TASK TO COMPLETE:
Pick out every line in the entries below that contains the string "Open", and copy each of those lines in full.

ENTRIES:
>>
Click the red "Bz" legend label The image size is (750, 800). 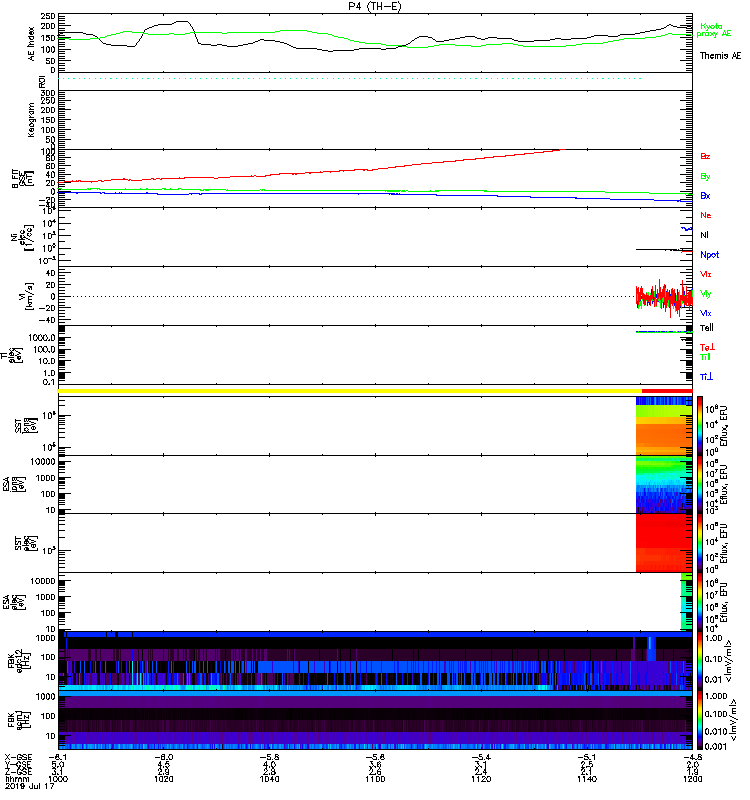point(706,157)
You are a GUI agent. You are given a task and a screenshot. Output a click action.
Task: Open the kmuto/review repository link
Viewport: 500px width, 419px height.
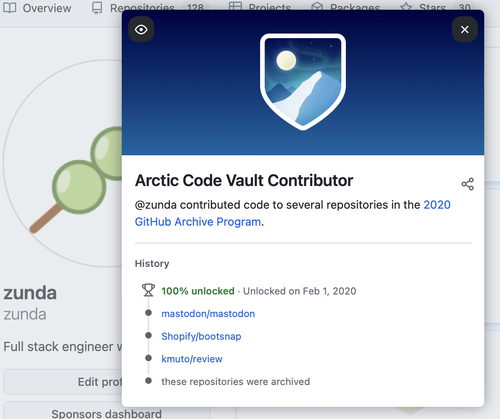[192, 359]
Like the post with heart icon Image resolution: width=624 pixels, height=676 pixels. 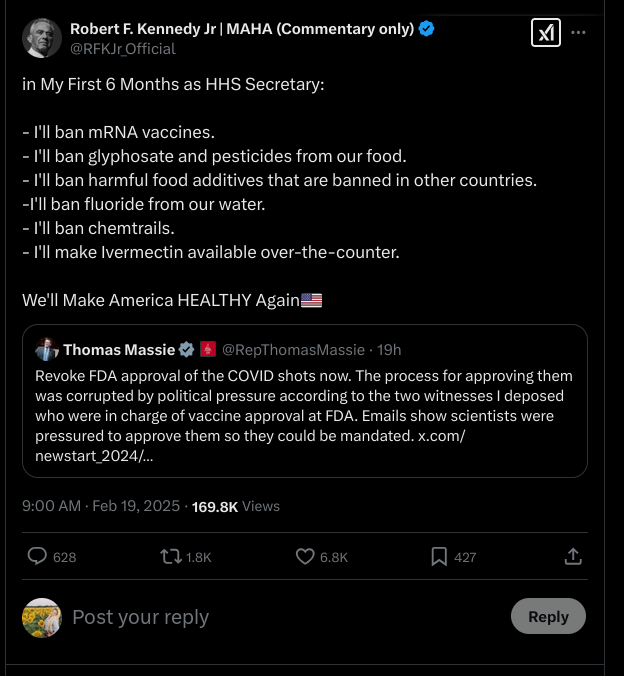point(305,556)
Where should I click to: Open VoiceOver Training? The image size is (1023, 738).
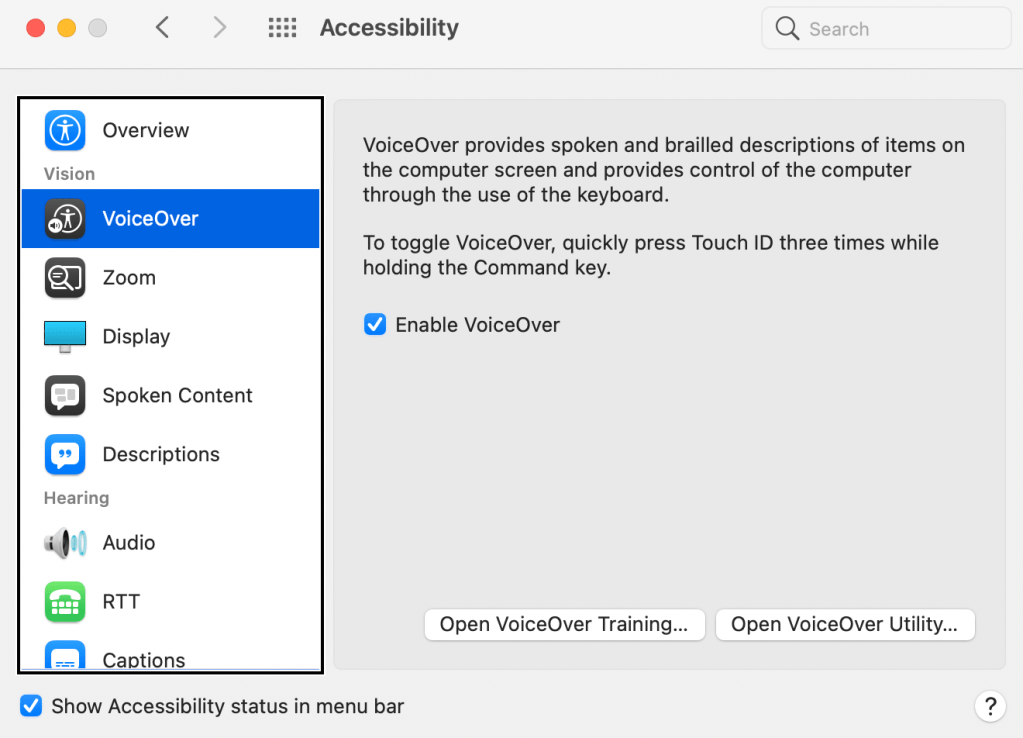pyautogui.click(x=564, y=625)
<<
WORKED SOLUTION:
Task: Open the kmuto/review repository link
Where should I click to: Open VoiceOver Training? The image size is (1023, 738).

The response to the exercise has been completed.